Saved data entries:
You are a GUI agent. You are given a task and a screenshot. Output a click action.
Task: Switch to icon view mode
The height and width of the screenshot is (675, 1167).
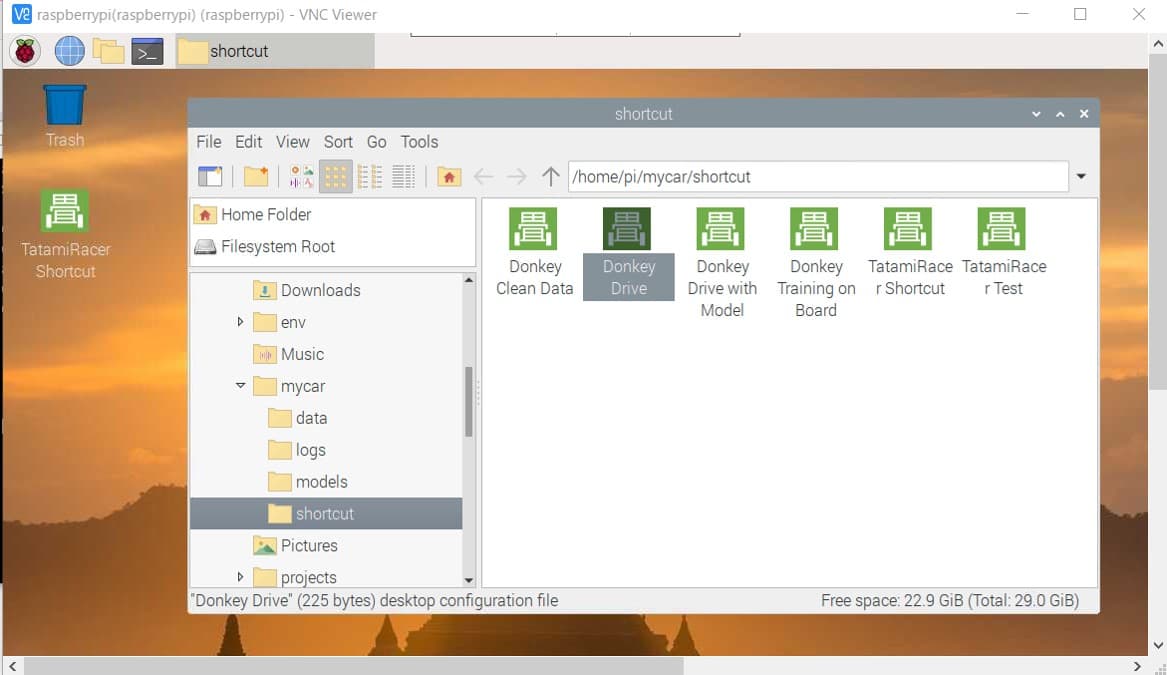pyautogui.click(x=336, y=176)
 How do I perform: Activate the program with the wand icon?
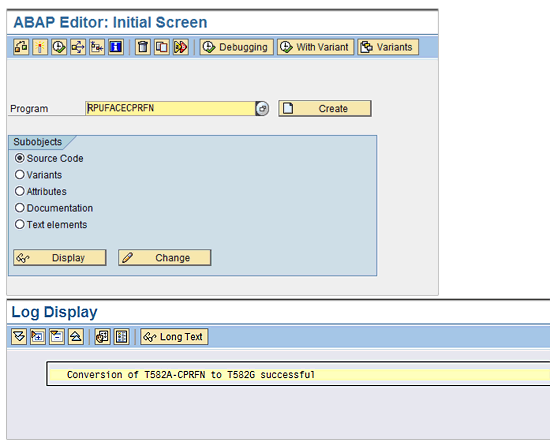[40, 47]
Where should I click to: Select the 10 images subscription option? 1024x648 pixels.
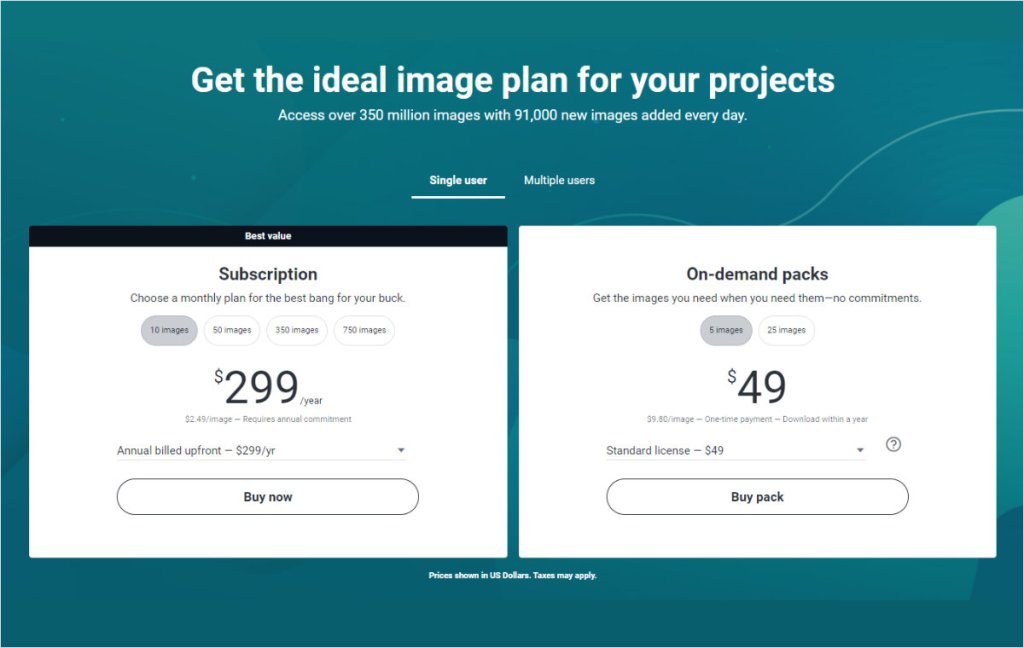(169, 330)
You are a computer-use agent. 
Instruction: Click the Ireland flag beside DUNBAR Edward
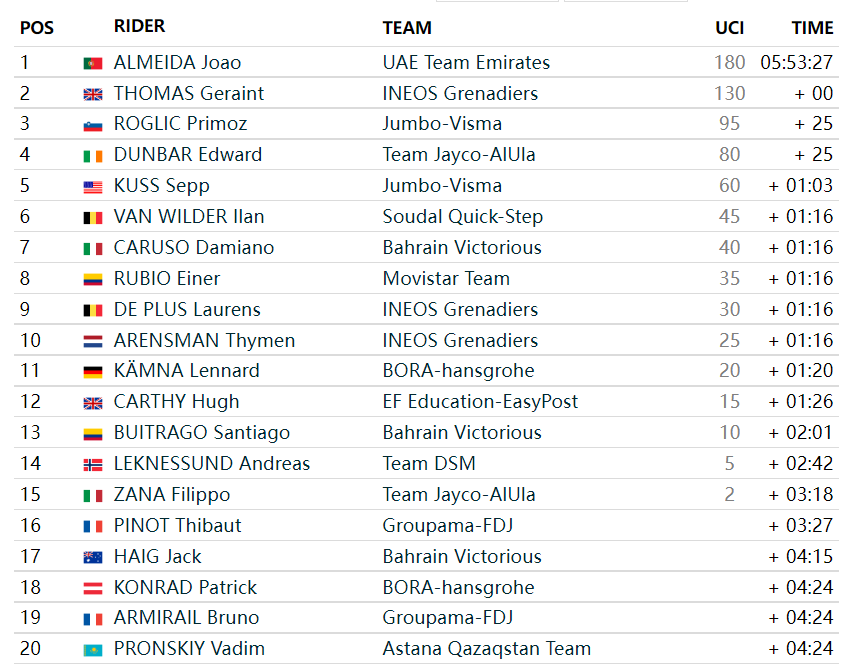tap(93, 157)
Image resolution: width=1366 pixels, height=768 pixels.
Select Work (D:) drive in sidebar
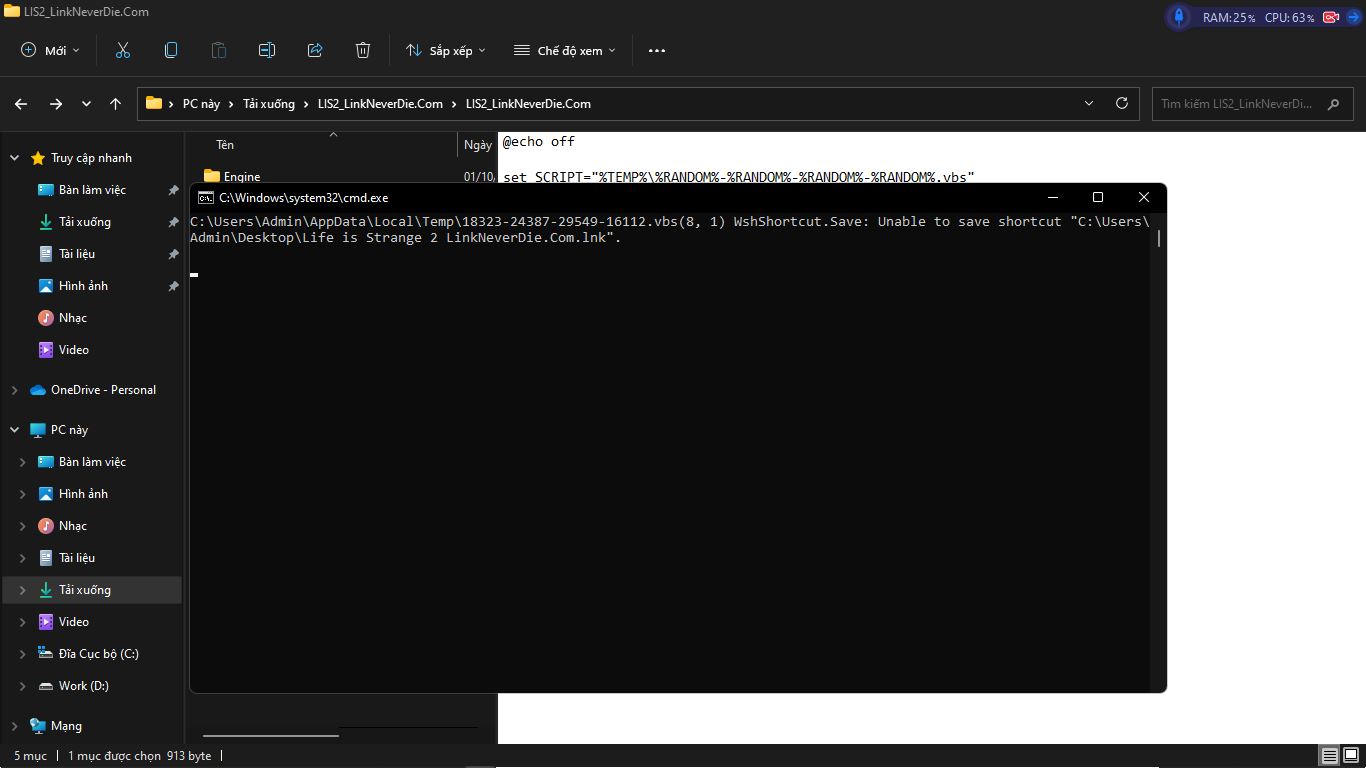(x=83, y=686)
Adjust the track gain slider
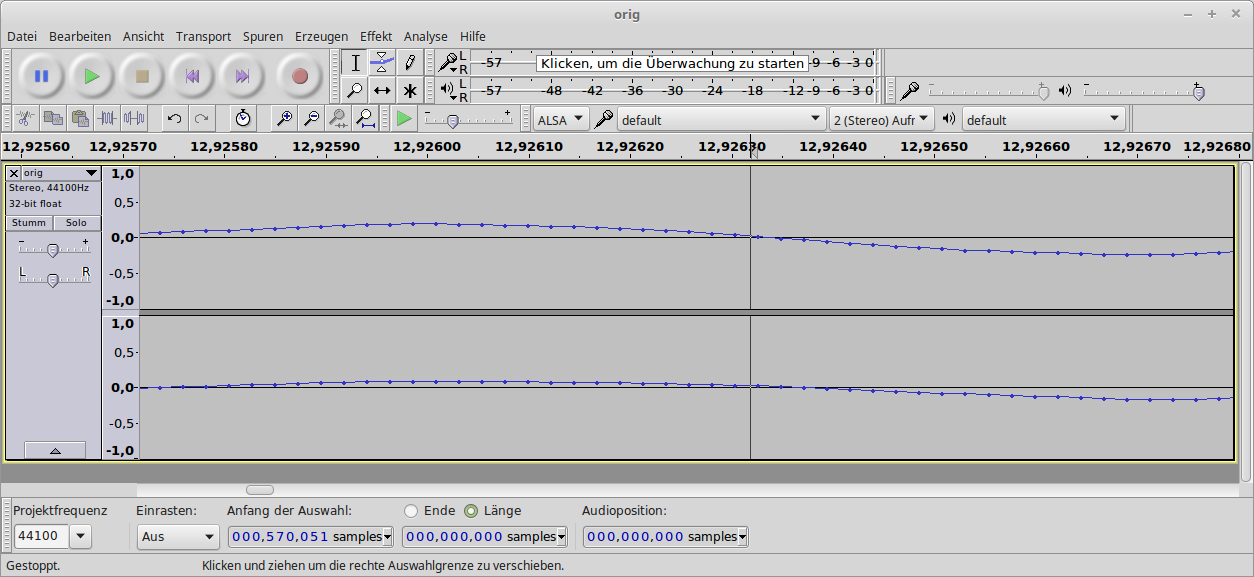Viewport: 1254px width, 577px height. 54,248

_ACTION ITEM_. Set down all of the entries exactly. Leave the pictures out.

_RESULT FOR THIS TASK_.
You are a GUI agent. You are given a task and a screenshot. Output a click action.
Task: Switch to icon view mode
The height and width of the screenshot is (675, 1167).
pyautogui.click(x=336, y=176)
 How do I perform: Activate the program with the wand icon?
[40, 47]
Where should I click to: Select the 10 images subscription option? 1024x648 pixels.
(169, 330)
You are a computer-use agent. 
Instruction: Click the Ireland flag beside DUNBAR Edward
tap(93, 157)
Image resolution: width=1366 pixels, height=768 pixels.
Select Work (D:) drive in sidebar
(x=83, y=686)
Adjust the track gain slider
Viewport: 1254px width, 577px height. 54,248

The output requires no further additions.